If possible, any drugs that could negatively affect hair growth should be stopped. Hair loss is a common side effect of rRetinoids , cytotoxic agents and anticoagulants.
All therapies may need to be used indefinitely to maintain their effect.
B.
Medical treatments
1.
Topical minoxidil solution: Topical
application of minoxidil offers unlimited hope but little practical benefit. It
must be used for 4 to 6 months before any results are seen, and new hair growth
is generally poor. When therapy is discontinued, the new growth soon falls out,
and patients return to their pretreatment condition. Mechanisms include
increasing the rate of mitosis of the follicle cells and prolonging the duration
of the anagen phase.
·
Minoxidil should be applied 1 mL twice daily on dry scalp and requires
about one hour to be absorbed.
·
Hair growth in areas other than that to which it has been applied is a
well-known phenomenon and may make more concern in women.
·
Topical minoxidil may also initially cause a temporary shedding which is
self-limiting and should not be a cause for concern.
·
If minoxidil is discontinued, any positive effect on hair growth will be
lost in 4-6 months.
·
FDA approved minoxidil for men > 18 years old.
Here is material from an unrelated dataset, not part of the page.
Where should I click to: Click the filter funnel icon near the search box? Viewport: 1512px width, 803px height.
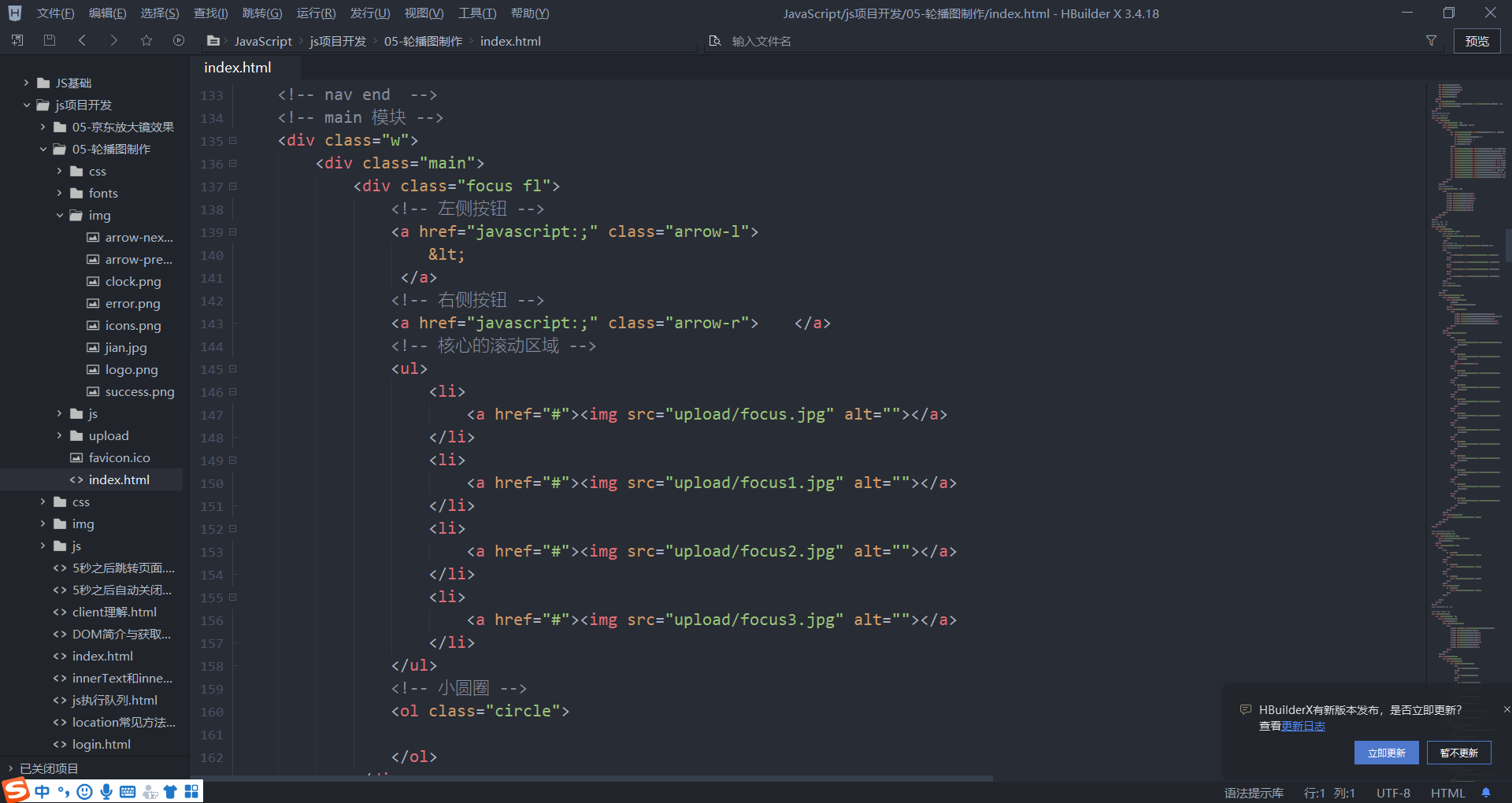(x=1432, y=41)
Another topical drug that has shown results is
17 alpha-estradiol applied to the scalp once a
day. It was suggested that its action occurs from an aromatase stimulus, with
diversion of testosterone metabolism toward the production of 17 beta-estradiol,
leading to the reduction of dihydrotestosterone synthesis.
2.
In certain selected cases, the following treatments may be helpful in women
only: oral estrogen,
spironolactone,
cyproterone acetate.
3.
Oral finasteride
(5a -reductase type 2 inhibitor): One milligram (1 mg) of finasteride, a
competitive inhibitor of 5-alpha-reductase type 2, taken orally, improves
predominantly vertex male pattern hair loss, and it is generally well tolerated.
Finasteride produces some regrowth of hair in about 2/3 of men. It is
contraindicated for women who are or may become pregnant, as it may cause
abnormalities to the external genitalia of the male fetus. FDA approved
finasteride only for men > 18 years old.
Safety
of finasteride:
C. Surgical
therapy
Surgical hair restoration, consisting of the
implant of mini- and micro-grafts (transplanting of single hairs or groups of 3
to 6 hairs in the occipital area), provides satisfactory results, and is
indicated in the most extensive cases of AGA.
D. Gene
therapy
Genetic therapy will probably be available in the next 10 to 20 years as an efficient treatment for AGA.